東京理科大学大学院物理学専攻の深澤です。
連絡が遅くなり申し訳ありません。今日のNeuroClubでは私の研究をご紹介します。
よろしくお願いいたします。
アブストラクト
疼痛の客観的定量化は、神経科学および生理学研究、特に治療の開発と評価における疼痛強度の評価において重要な課題である。とりわけ、温度感受性イオンチャネル(TRPV1)が活性化し痛覚として認識され始める閾値温度域では、わずかな刺激強度の違いが顕著な行動変化をもたらすため、この境界での定量的評価が疼痛病態の理解に不可欠である。動物実験では従来、行動解析法が用いられてきたが、これらのアプローチは観察者バイアスや評価者間のばらつきの影響を受けやすい。さらに、あらかじめ定義された評価基準は、実験条件の変動や個体差に柔軟に対応できない可能性がある。
本研究では、計算行動解析に基づくマウスの疼痛強度の高精度かつ客観的な定量化手法の開発を目的とした。近年、機械学習を用いたマウス疼痛行動評価の自動化手法が注目されているが、疼痛刺激の強度に応じた行動変化の定量的評価は依然として十分に確立されていない。さらに、従来の手法では、実験者による物理的拘束や強制的な刺激提示が必要であり、マウスのより自然な行動状態下での疼痛応答を捉えることが困難であった。
これらの課題に対し、本研究では実験者の介入を最小限に抑え、マウスの自発的行動を観察可能な実験機器を新たに設計した。解析手法として姿勢推定DeepLabCut(DLC)と時系列解析手法ROCKETを使用し、TRPV1の活性化閾値である43℃をまたぎつつ、より温度差の小さい42℃と45℃に対する反応行動の識別を試みた。
マウスを床にペルチェ素子が埋め込まれたアクリル箱内に配置し、比較的自由な動きを可能にしながら、異なる温度(42℃, 45℃)で熱刺激を加え、詳細な行動変化を記録した。マウスの行動は、真上と側面に配置した2台のカメラで撮影した。取得した動画はDLCで解析し、マウスの様々な身体部位の座標時系列データを抽出した。これらのデータを時系列解析手法ROCKET\cite{RO}を使用し、訓練データからROCKET特徴量を生成し、印加温度を推定する二値分類器を最適化した。以上の実験により、ROCKET特徴量とridge回帰による分類器において最高F1スコアが0.77の精度で、熱刺激反応行動を区別できることが示された。本手法が一定の識別能力を持つことが確認されたことで、病態モデルマウスにおける疼痛行動の質的変化を定量的に評価する測定ツールとしての基盤が確立された。
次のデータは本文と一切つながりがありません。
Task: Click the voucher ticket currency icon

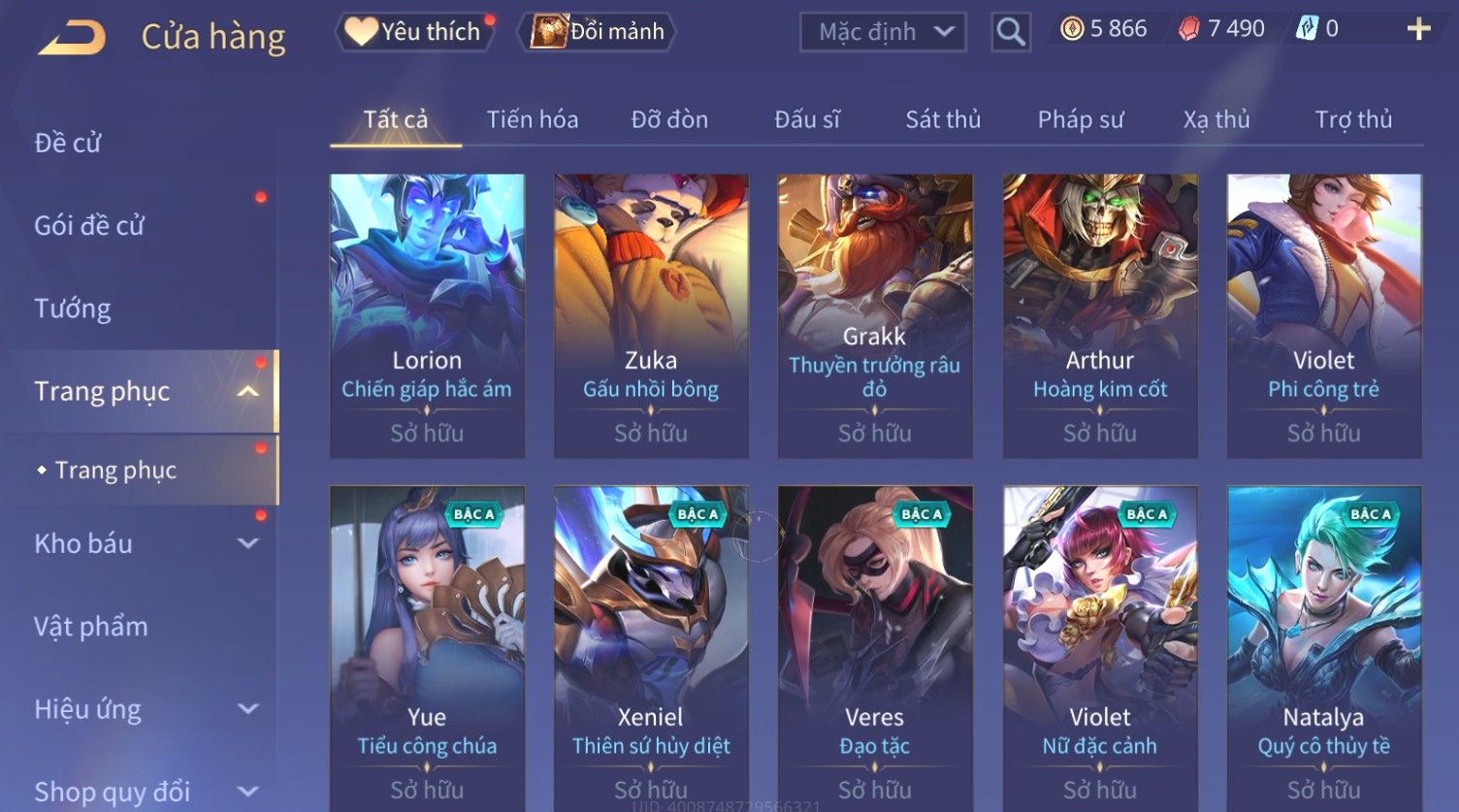Action: pyautogui.click(x=1307, y=29)
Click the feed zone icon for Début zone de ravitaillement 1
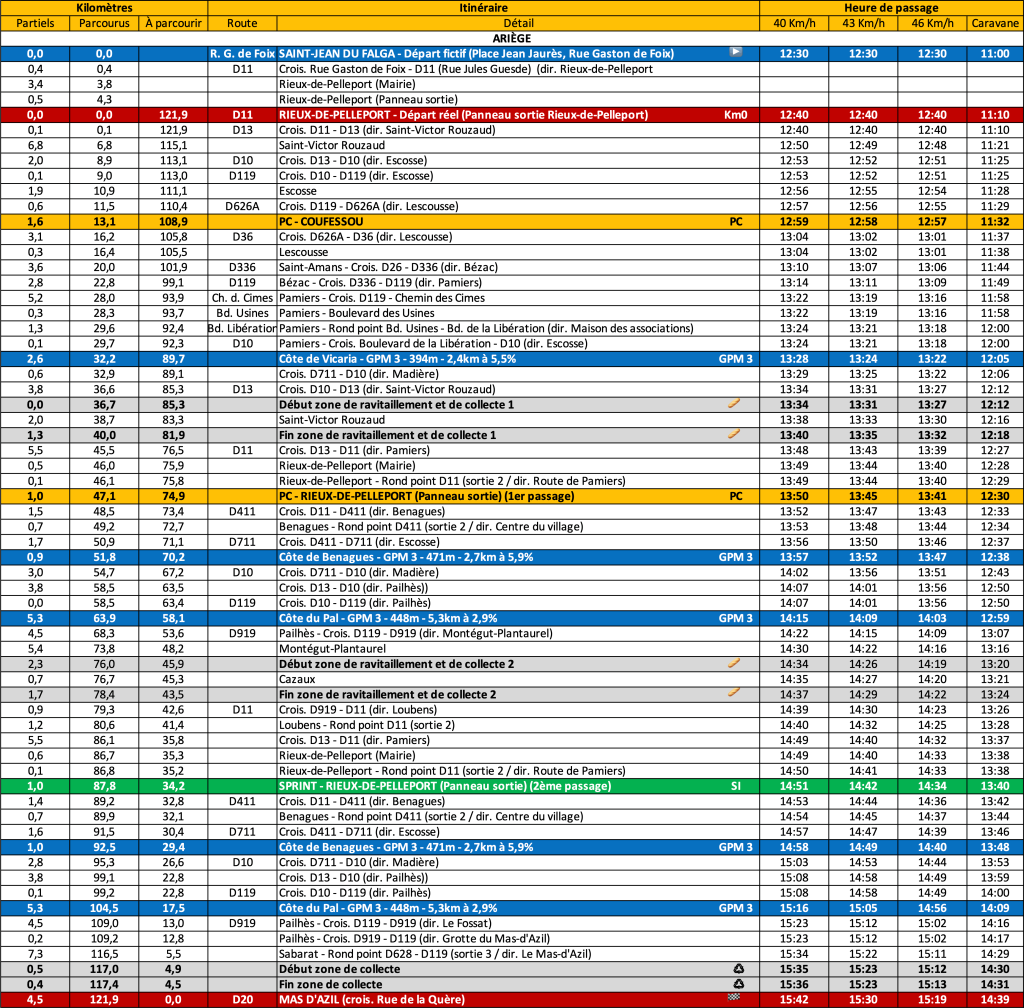The width and height of the screenshot is (1024, 1008). click(735, 404)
この結果に関して、姿勢推定部位の変更や時系列解析ROCKETのパラメータ最適化など、識別精度向上に向けた改善の余地が残されている。さらなる結果の深堀では、機械学習のモデル解釈として、SHAPやFI(Feature Importance)等の手法を試みている。本研究の知見は、観察者バイアスに左右されない客観的で再現性のある疼痛強度評価指標の確立に貢献する。